There are two elements of difference. First, does the verse mean “a little” or “for a little while.” Does this speak of someone who, for a period of time, became lower than the angels, or does it speak of someone who is, by nature, a little bit lower. Second, is it “angels” or “God”?

The Hebrew word here is “elohim” which is plural in form, but may be singular of plural in meaning. I think that it is rarely correct to translate this as “divine beings” or angels. It refers to the gods of various nations in many cases, and one could use “divine beings” in that case, but that is to conceal the normal intent of the authors which is to specify that they were thought of as gods by their worshippers, but were not so regarded by the Israelites. Thus I prefer the NASB and NRSV translation of this passage.

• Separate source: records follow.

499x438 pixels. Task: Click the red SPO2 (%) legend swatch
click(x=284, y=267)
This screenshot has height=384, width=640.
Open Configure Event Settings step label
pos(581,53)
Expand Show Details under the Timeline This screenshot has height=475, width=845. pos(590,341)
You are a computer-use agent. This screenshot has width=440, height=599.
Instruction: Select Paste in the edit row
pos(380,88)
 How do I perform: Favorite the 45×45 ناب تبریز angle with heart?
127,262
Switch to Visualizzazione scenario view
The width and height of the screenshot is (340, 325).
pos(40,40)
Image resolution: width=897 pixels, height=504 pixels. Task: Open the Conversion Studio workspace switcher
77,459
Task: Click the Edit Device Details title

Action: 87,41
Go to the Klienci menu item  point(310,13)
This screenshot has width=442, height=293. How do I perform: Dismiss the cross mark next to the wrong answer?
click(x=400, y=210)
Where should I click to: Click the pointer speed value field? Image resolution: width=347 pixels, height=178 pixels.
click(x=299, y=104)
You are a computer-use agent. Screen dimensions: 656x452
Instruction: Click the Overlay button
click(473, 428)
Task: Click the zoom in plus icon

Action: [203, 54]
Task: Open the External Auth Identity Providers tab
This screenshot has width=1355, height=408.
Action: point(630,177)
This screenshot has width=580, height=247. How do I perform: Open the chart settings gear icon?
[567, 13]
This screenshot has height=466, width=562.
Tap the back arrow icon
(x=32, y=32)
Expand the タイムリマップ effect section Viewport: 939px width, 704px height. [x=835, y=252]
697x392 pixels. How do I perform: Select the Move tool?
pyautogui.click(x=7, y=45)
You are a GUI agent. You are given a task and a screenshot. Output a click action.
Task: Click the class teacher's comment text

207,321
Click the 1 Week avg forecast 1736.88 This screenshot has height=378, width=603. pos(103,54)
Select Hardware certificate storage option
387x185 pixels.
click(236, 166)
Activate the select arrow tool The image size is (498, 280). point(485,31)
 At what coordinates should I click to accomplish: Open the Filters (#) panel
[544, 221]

As for “a little while” as opposed to “a little bit” the only evidence in favor of this reading for the Hebrew passage is the translation from the LXX. This does not mean that it is impossible, simply that we seem to have no good evidence for it. In addition, in the context of Psalm 8, time does not seem to be in view. The subject is humanity and its place in creation. God made human beings a little bit lower than himself, and crowned them with glory and honor, subjecting all of creation (on earth) to them.

For translators, this presents a problem. Do you harmonize the passages? Do you present a footnote informing people in the two places? Some people do call for harmonization, but most translators would not consider that ethical. It would be a lie–concealing the actual statements of scripture in order to protect people from knowledge of a scriptural difficulty.

Personally, I don’t regard the author of Hebrews as presenting us with an exegesis of Psalm 8, but is rather using the wording and epanding it into his own point. It’s a different look at the words. If the passage depends on an exegesis of the Psalm, then we would truly be in trouble, but the wording itself works wonderfully with his subject.

But is there a further theological connection? I think that there is. Human beings were originally created a little lower than God, and in becoming our redeemer Jesus became our representative. This is one of the aspects of our extended discussion of the priesthood. As such we see a tie here between the creation and the incarnation. God emptied himself into his own creation, making himself in some sense subject to the laws of the physical universe, and even to the choices made by the creatures he created. As I go back to Genesis 6, we will see that God can be grieved by his creation.

In the same way that he created humanity in the first place, God placed himself in the same state as humanity, with the final result that both Jesus, our priest, and all of humanity might be crowned with glory and honor.